In the 1920s, rouge was sold in tins, jars, or compacts and could be purchased in the form of either a dry powder, liquid, or paste. It was liberally applied in circles to the cheeks. Unlike today, Flappers wanted to achieve a more flushed appearance. During the day, women often also tried to closely match the color of their rouge to the color of their lipstick.

 

Eyeshadow

 

Silent film actresses had dark, smoky eyes in their movie scenes. When going out for a night on the town, Flappers wanted to emulate this dark, soft eyes their favorite movie stars wore. Dark black, brown, and even purple eyeshadow were the most popular colors used by women during this time period.
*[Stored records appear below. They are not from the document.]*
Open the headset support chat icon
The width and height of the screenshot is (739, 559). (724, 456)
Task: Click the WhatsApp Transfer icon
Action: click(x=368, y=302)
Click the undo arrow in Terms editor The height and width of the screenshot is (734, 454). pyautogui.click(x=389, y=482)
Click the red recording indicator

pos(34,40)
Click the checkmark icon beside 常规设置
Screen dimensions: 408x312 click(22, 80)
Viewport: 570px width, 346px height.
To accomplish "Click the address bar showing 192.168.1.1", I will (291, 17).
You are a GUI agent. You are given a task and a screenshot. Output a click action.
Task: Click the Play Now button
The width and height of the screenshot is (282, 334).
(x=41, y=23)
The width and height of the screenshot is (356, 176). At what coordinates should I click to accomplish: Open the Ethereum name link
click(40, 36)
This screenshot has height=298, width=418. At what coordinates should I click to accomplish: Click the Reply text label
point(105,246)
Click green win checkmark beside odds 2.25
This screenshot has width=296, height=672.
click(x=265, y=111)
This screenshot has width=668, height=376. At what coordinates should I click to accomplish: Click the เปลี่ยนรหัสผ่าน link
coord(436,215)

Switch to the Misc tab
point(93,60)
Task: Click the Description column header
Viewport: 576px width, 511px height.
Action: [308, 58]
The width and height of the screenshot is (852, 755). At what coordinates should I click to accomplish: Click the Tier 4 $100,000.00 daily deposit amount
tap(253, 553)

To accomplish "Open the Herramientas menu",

Casual eyeshadow didn’t really exist. Instead, women used a darker shade of face powder to highlight her eyes during the day.

How It Was Applied

Not unlike today, dark eyeshadow was applied carefully and liberally to create a smoldering evening-appropriate look. Flappers also used eyeliner pencils to help them achieve this dramatic, smoky eye effect.

 

Mascara

 

To put the finishing touches on their smoky eye look, Flappers – just like women today – turned to mascara. Also known as an “eyelash beautifier,” mascara during the 1920s looked slightly different than the tubes we are used to in the modern era. Instead, it was sold as either a liquid, paste, or in a solid block. Makeup manufacturers spent lots of money promoting this product during the 1920s, as is seen through various advertisements for mascara at the time.

How It Was Applied

A little brush was with flat bristles was used to apply the paste or liquid directly to the lash. When creating a dramatic, smoky eye look, mascara was applied to both the top and bottom lashes. In 1923, another product made having dramatic lashes even more achievable. The metal eyelash curler from a brand called Kurlash became a must-have item for women at the time. Its design is not much different from contemporary eyelash curlers sold today.

 

Eyebrows

 

Flappers were very particular about their eyebrows. Much like other popular makeup trends at the time, how women wore their eyebrows was heavily influenced by their favorite movie actresses. Long, arched, and incredibly thin eyebrows were all the rage, and many women started plucking theirs to achieve this desired look.

How It Was Applied

To create this “doe eyed” effect, women would heavily pluck their eyebrows using tweezers. Then, they would fill in the brow using an eye pencil or mascara so that they were more defined. Some women even went as far as shaving off their eyebrows completely so they could draw on the pencil-thin line they desired.

 

Nail Polish

 

Having polished nails was another trend that rose to popularity during the 1920s. While people colored their nails in many societies throughout time, the 1920s were when the first nail lacquers and liquid nail varnishes were invented and manufactured. In 1922, a brand called Cutex sold a line of both liquid and powder nail polishes. Other companies soon followed their lead and the nail polish industry as we know it was created.

How It Was Applied

The most popular nail colors during the 1920s were shades of pink, rose, and red. The “half-moon manicure” was the manicure of choice for fashionable women during the Jazz Age. To create this look, they painted the middle part of their nails but left the tips white. Sometimes, they would even apply a white pencil underneath their nails to brighten up the tip and create a more eye-catching contrast. This was no doubt a precursorto the popular “French manicure.”